The main part of the vineyard is located on the east of the city of Carcassonne in the Languedoc. Grapes are also harvested from other vineyards located in nearby Limoux and Pézenas. The Syrah vines are grown in the Minervois AOC geographical limits (east of Carcassonne) where the climatic conditions enable the grapes to ripen to the optimal level.
Jean-Claude Mas, independent winemaker, fourth generation grape grower, first generation winemaker and owner of Domaines Paul Mas, is a leader in fine winemaking in the Languedoc region of the South of France. Since taking the helm of the family winery in 2000, he has prioritized sourcing the highest quality grapes from twelve privately owned estates and premier growers in the Languedoc to make wines of authenticity and refinement. The result is a collection of magnificently charming wines that burst forward with the warmth and stunning beauty of the Languedoc.

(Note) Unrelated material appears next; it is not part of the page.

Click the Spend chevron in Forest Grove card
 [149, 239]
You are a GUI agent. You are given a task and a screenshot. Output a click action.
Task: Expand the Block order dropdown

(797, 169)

An extensive appellation producing a diverse selection of good-quality and value-priced wines, Languedoc-Roussillon is one of the world’s largest wine-producing region, spanning the Mediterranean coast from the Spanish border to Rhône. Languedoc forms the eastern half of the larger appellation, while Roussillon is in the west; the two actually have quite distinct personalities but are typically grouped together. Languedoc’s terrain is generally flat coastal plains, with a warm Mediterranean climate and a frequent risk of drought. Roussillon, on the other hand, is defined by the rugged Pyrenees mountains and near-constant sunshine.
Virtually every style of wine is made in this expansive region. Dry wines are often blends, and varietal choice is strongly influenced by the neighboring Rhône Valley. For reds and rosés, the primary grapes include Grenache, Syrah, Carignan, Cinsault, and Mourvèdre. White varieties include Grenache Blanc, Muscat, Ugni Blanc, Vermentino, Maccabéo, Clairette, Piquepoul and Bourbelenc.

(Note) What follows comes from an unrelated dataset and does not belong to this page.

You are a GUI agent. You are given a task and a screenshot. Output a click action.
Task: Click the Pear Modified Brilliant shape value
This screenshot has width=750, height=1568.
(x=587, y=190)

International varieties are also planted in large numbers here, in particular Chardonnay, Sauvignon Blanc, Merlot and Cabernet Sauvignon. In Roussillon, excellent sweet wines are made from Muscat and Grenache in Rivesaltes, Banyuls and Maury. The key region for sparkling wines here is Limoux, where Blanquette de Limoux is believed to have been the first sparkling wine made in France, even before Champagne. Crémant de Limoux is produced in a more modern style.

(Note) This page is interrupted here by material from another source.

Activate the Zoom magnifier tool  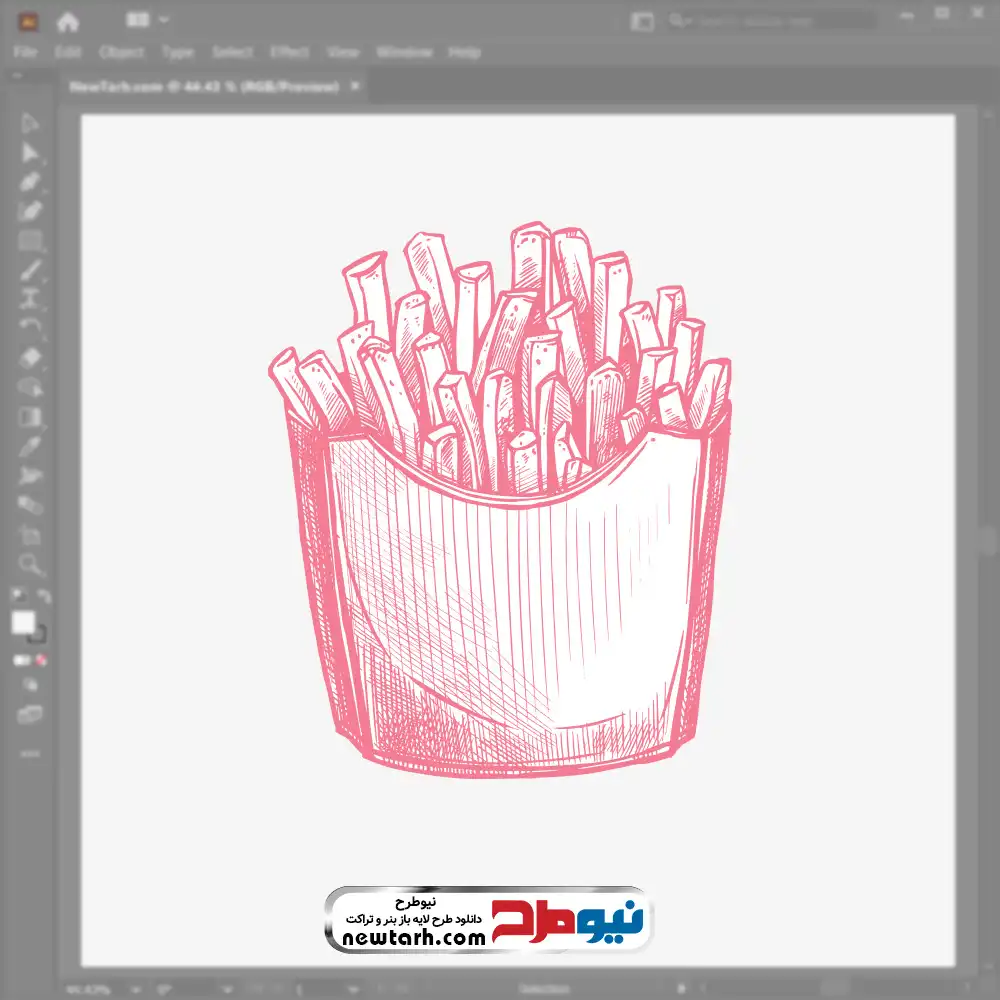coord(30,564)
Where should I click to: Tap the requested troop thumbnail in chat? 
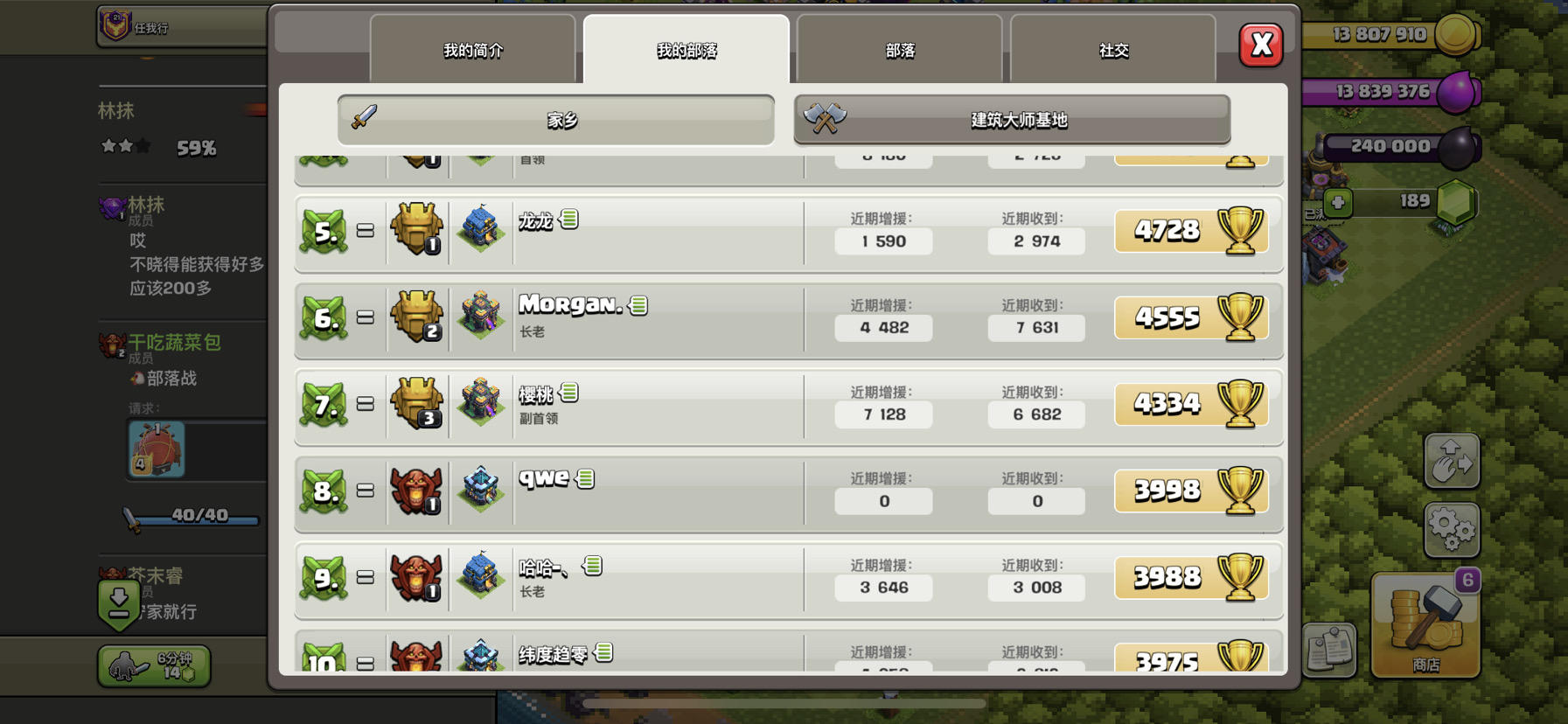(x=157, y=449)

A noble variety bestowed with both power and concentration, Cabernet Sauvignon enjoys success all over the globe. Inherently high in tannins and acidity, the best bottlings of Cabernet can age beautifully, with the ability to last fifty years or more. Cabernet Sauvignon flourishes in temperate climates like Bordeaux's Medoc region and forms the base of the Medoc reds, which are typically mostly Cabernet with Merlot and smaller amounts of some combination of Cabernet Franc, Malbec and Petit Verdot. (Enjoying a great deal of success in various regions around the world, this blend is now globally referred to as a Bordeaux Blend.) Cabernet Sauvignon from the Napa Valley is responsible for some of the world’s most prestigious, age-worthy and sought-after “cult” wines.
In the Glass
High in color, tannin and extract, Cabernet Sauvignon expresses notes of blackberry, cassis, plum, currant, spice and tobacco. In Bordeaux and elsewhere in the Old World you'll find the more earthy, tannic side of Cabernet, where it is typically blended to soften tannins and add complexity. In warmer regions like California Washington, Argentina, Chile and Australia, you can typically expect more ripe fruit flavors upfront.
Cabernet Sauvignon is right at home with rich, intense meat dishes—beef, lamb and venison, in particular—where its opulent fruit and decisive tannins make an equal match to the dense protein of the meat. With a mature Cabernet, opt for tender, slow-cooked meat dishes.
Despite the modern importance and ubiquity of Cabernet Sauvignon, it is actually a relatively young variety. In 1997, DNA profiling revealed the grape to be a spontaneous crossing of Cabernet Franc and Sauvignon Blanc which took place in 17th century southwestern France.